Nutzt Du ein eigenes SSL-Zertifikat für die DS? Bei mir ist dieser Fehler auch aufgetreten. Das Problem war, dass die DS in die ZIP-Datei mit der Konfiguration das falsche CA-Zertifikat gepackt hat. Nachdem ich es mit dem richtigen ausgetauscht habe, funktioniert es.

Grüße,
Christian

 

[Header]

Genau vor einen ähnlichen Problem stehe ich auch, bei mir kommt auch keine Verbindung aufgrund eines fehlenden TLS-Handshakes zu Stande.

ich habe jetzt die ca.crt Datei, meines selbst erstellten Zertifikates in die Open VPN Konfigurationsdatein rein gepackt. leider, klappt der TLS-Handshake immer noch nicht. was hast du denn alles ausgetauscht?

LG

 

[hadrian85]

Ich habe die ca.crt aus dem Synology-Archiv mit dem Zertifikat der Root-CA ausgetauscht, die Ausstellerin meines SSL-Zertifikates ist. Danach funktioniertes es problemlos.

Lg.

 

[keamas]

Ich habe die ca.crt aus dem Synology-Archiv mit dem Zertifikat der Root-CA ausgetauscht, die Ausstellerin meines SSL-Zertifikates ist. Danach funktioniertes es problemlos.

Lg.

hat bei mir auch geholfen danke

 

[Nightx]

Kann mir jemand erklären was ich als Noob machen muss? Ich habe da CA.crt importiert aber die Verbindung läuft nicht.

 

[fpo4711]

Kann mir jemand erklären was ich als Noob machen muss? Ich habe da CA.crt importiert aber die Verbindung läuft nicht.

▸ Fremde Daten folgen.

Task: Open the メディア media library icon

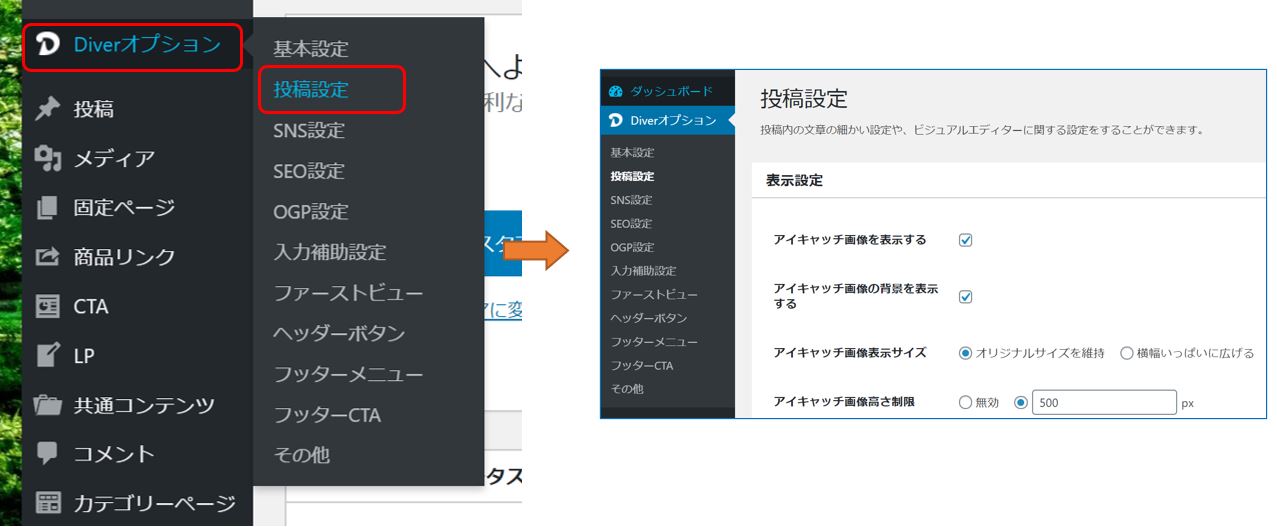Action: point(47,158)
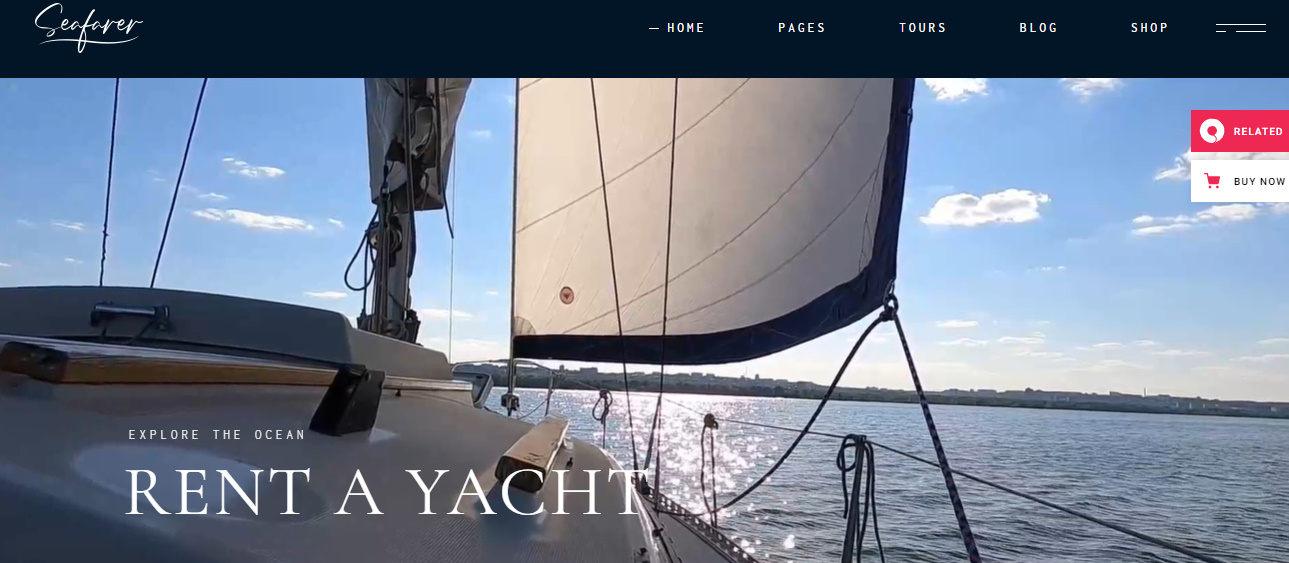Click the EXPLORE THE OCEAN subtitle
The height and width of the screenshot is (563, 1289).
click(217, 435)
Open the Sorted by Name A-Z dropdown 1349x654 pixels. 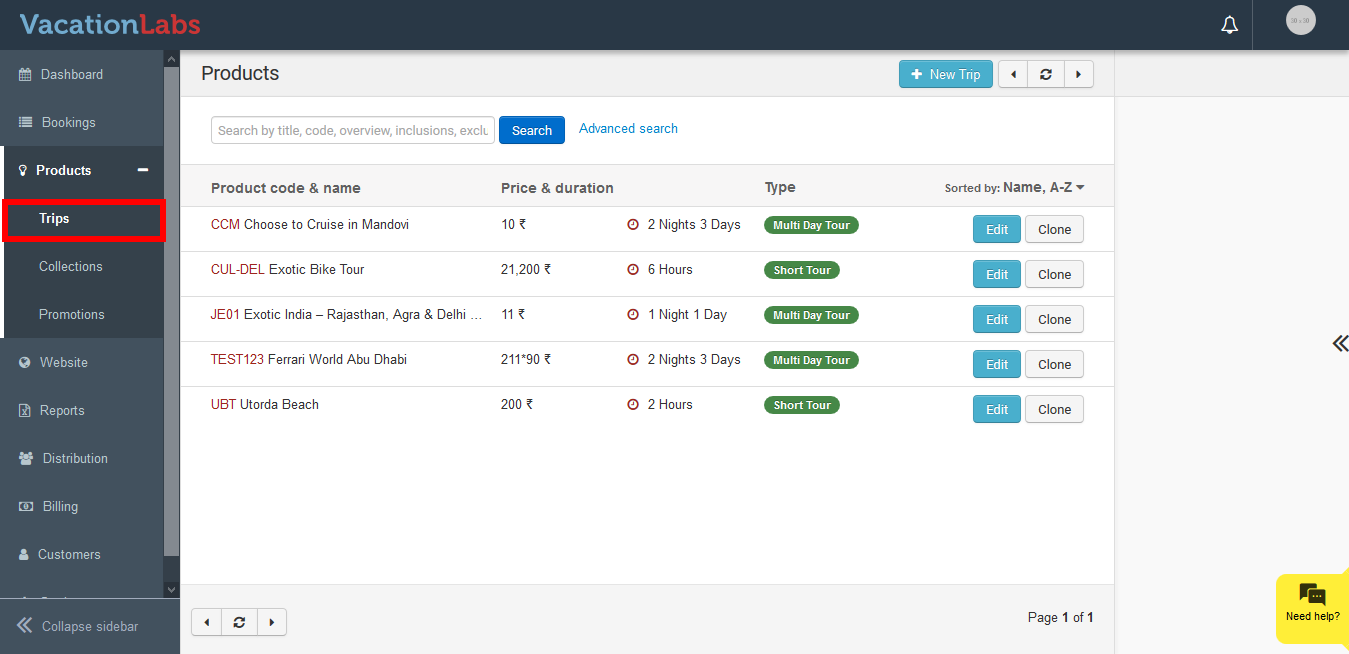[1014, 187]
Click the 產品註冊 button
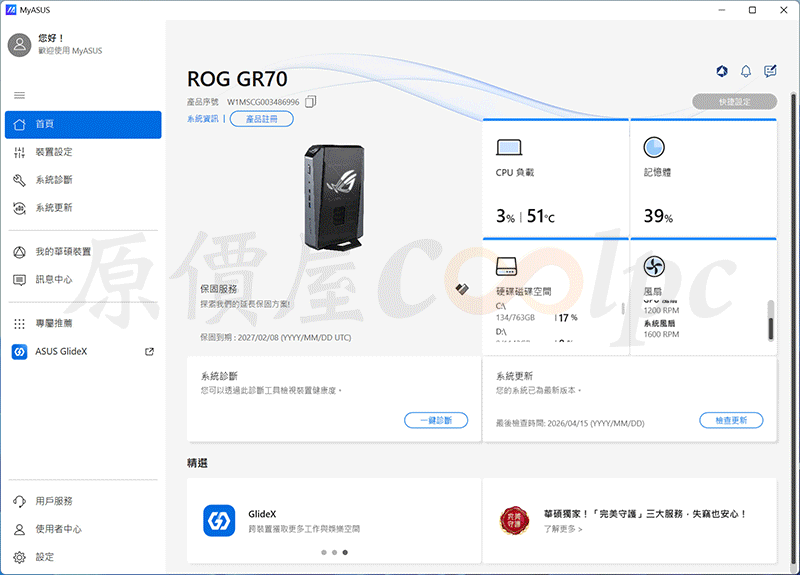This screenshot has height=575, width=800. pyautogui.click(x=262, y=119)
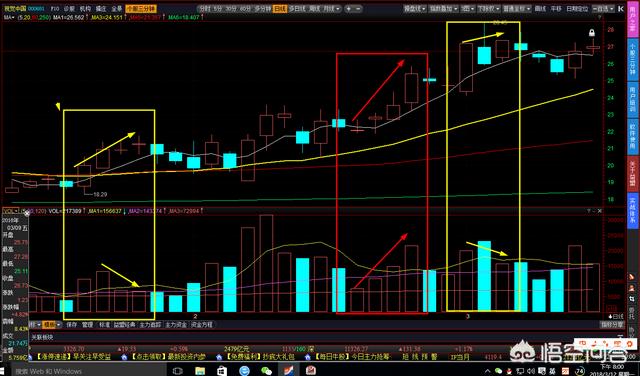Open the VOL indicator dropdown

(10, 211)
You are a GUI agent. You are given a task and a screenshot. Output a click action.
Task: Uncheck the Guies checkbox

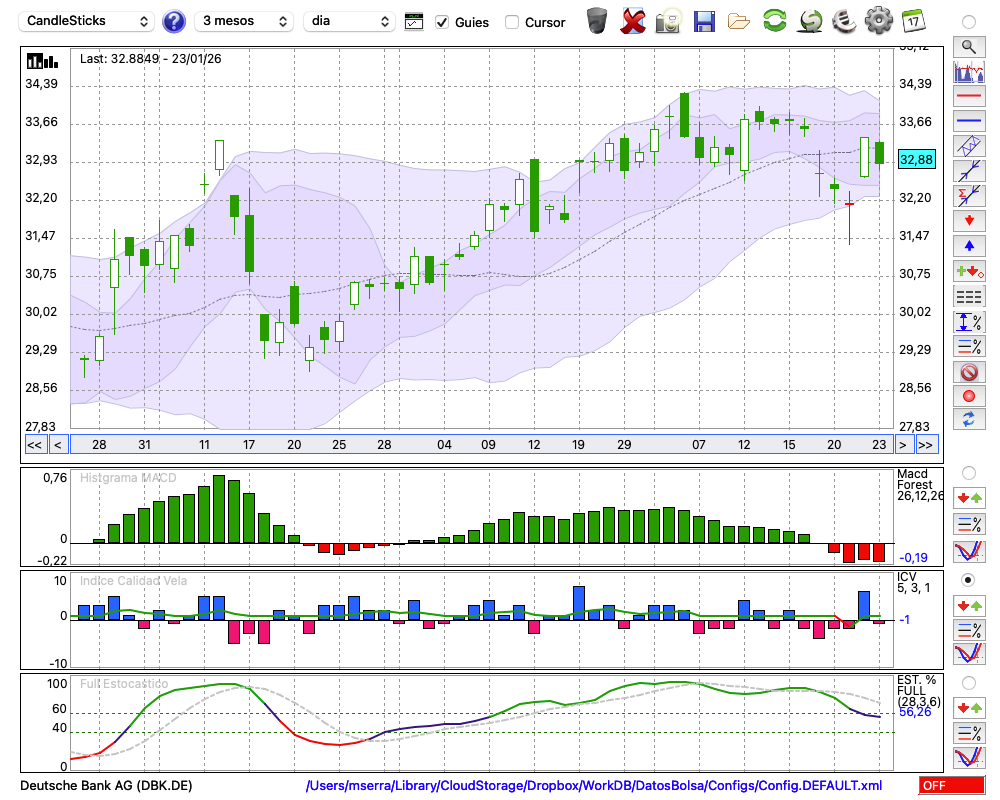click(442, 22)
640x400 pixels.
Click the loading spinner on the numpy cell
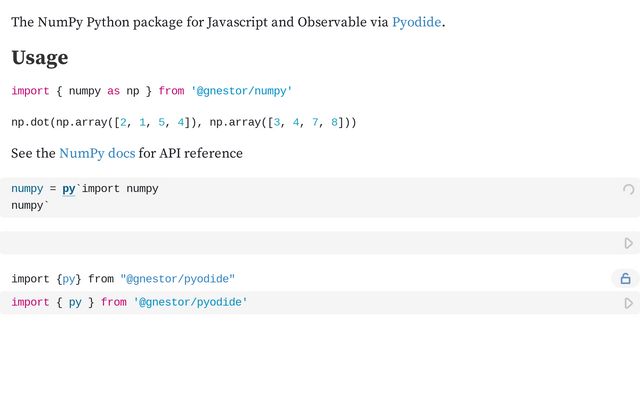coord(629,189)
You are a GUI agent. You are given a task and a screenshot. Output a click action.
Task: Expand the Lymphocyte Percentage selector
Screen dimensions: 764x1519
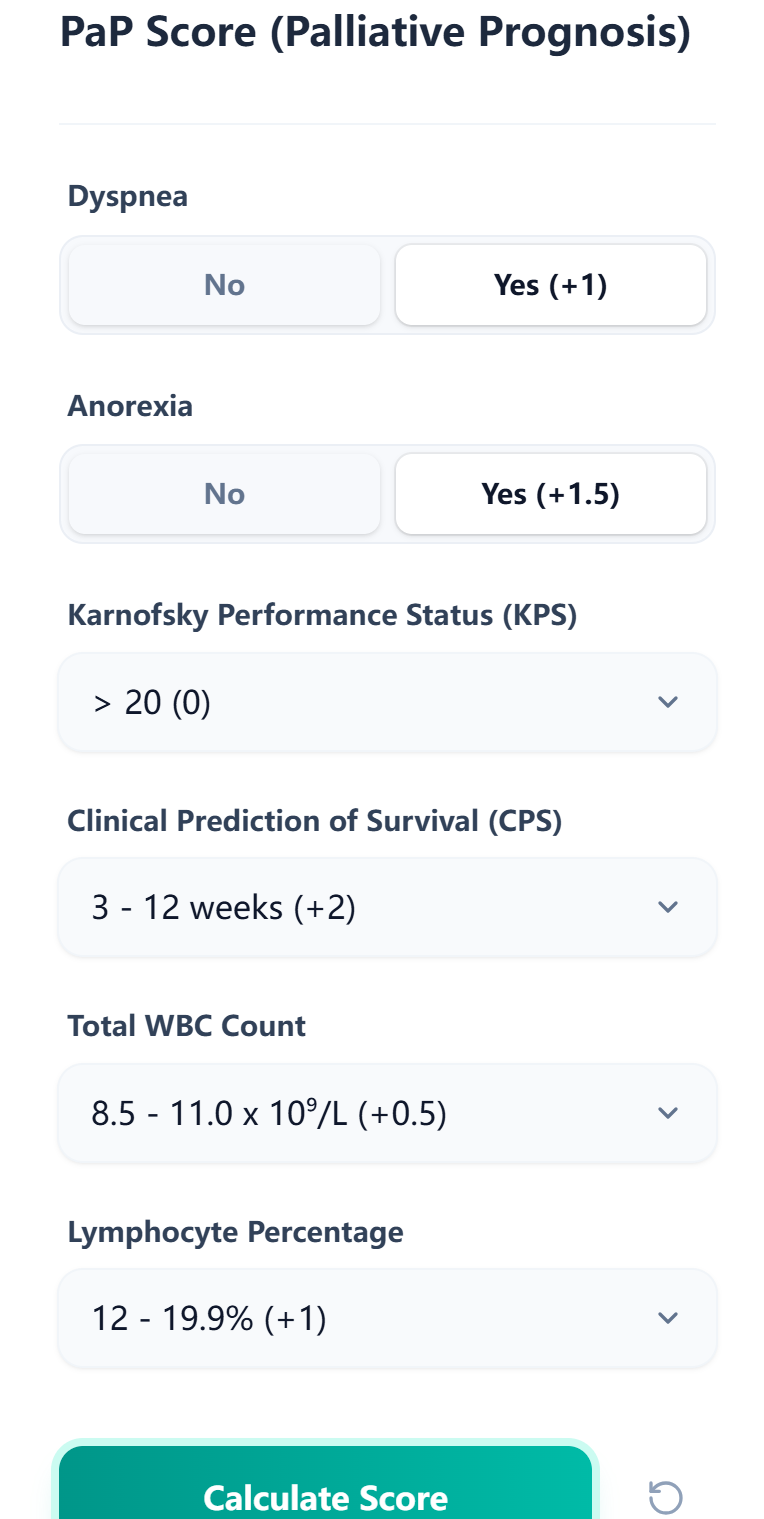(x=387, y=1317)
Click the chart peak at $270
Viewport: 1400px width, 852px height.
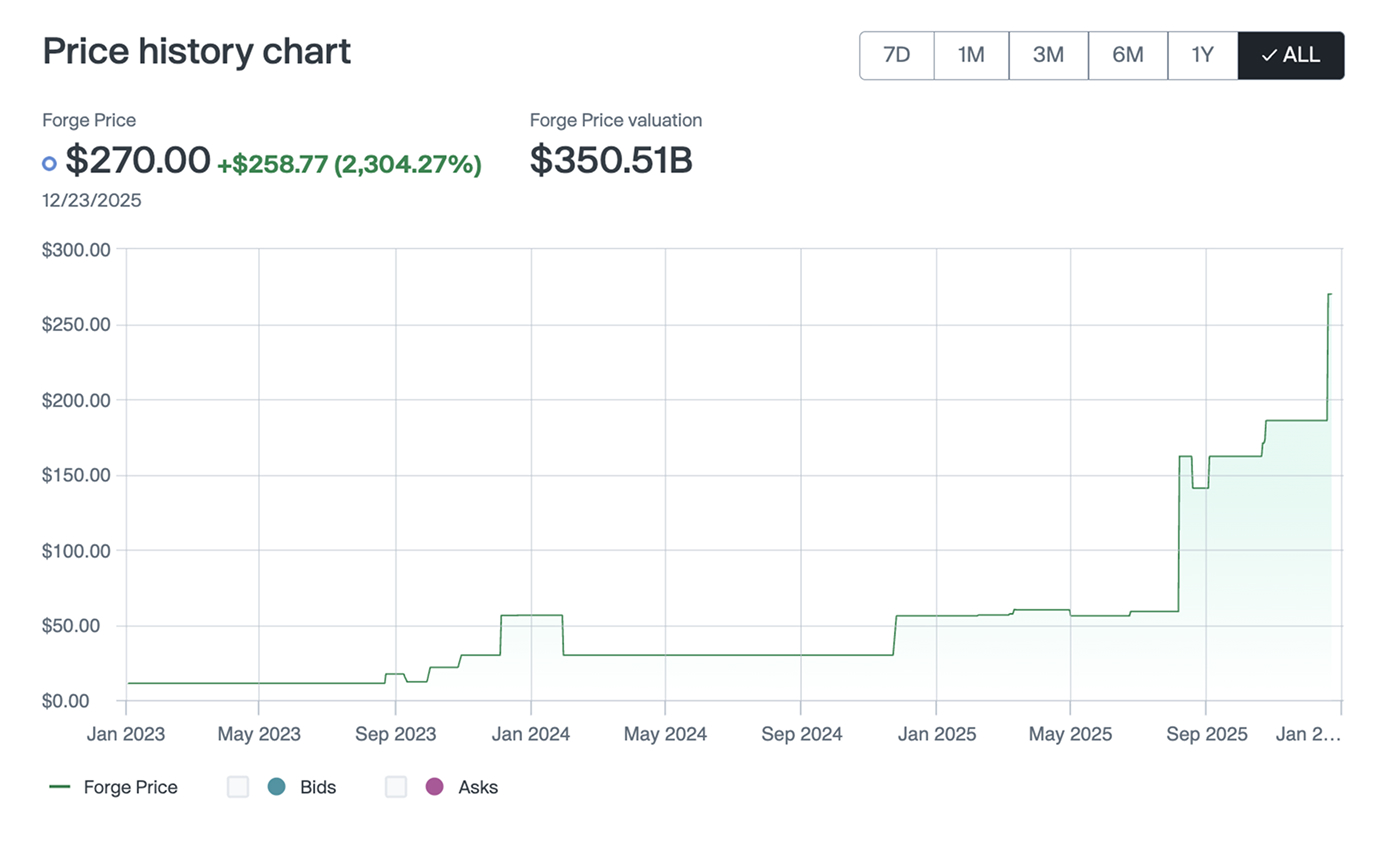point(1329,294)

Dir kann nur ein Hellseher helfen.

Vieleicht könntest Du ja mal auf die Idee kommen ein paar Informationen zu posten. Wie beispielsweise sieht deine IP-Struktur aus. Wie sieht dein Log aus. Welche Fehlermeldungen erhällst Du.

Gruß Frank

 

[Nightx]

Wenn ich das alles als NOOB raussuchen könnte und wüßte wo ich suchen muss würde ich nicht fragen......

 

[Nightx]

Nutzt Du ein eigenes SSL-Zertifikat für die DS? Bei mir ist dieser Fehler auch aufgetreten. Das Problem war, dass die DS in die ZIP-Datei mit der Konfiguration das falsche CA-Zertifikat gepackt hat. Nachdem ich es mit dem richtigen ausgetauscht habe, funktioniert es.

Grüße,
Christian

Ich habe bisher keine Zertifikate bewußt genutzt. Wo kann ich das ersehen?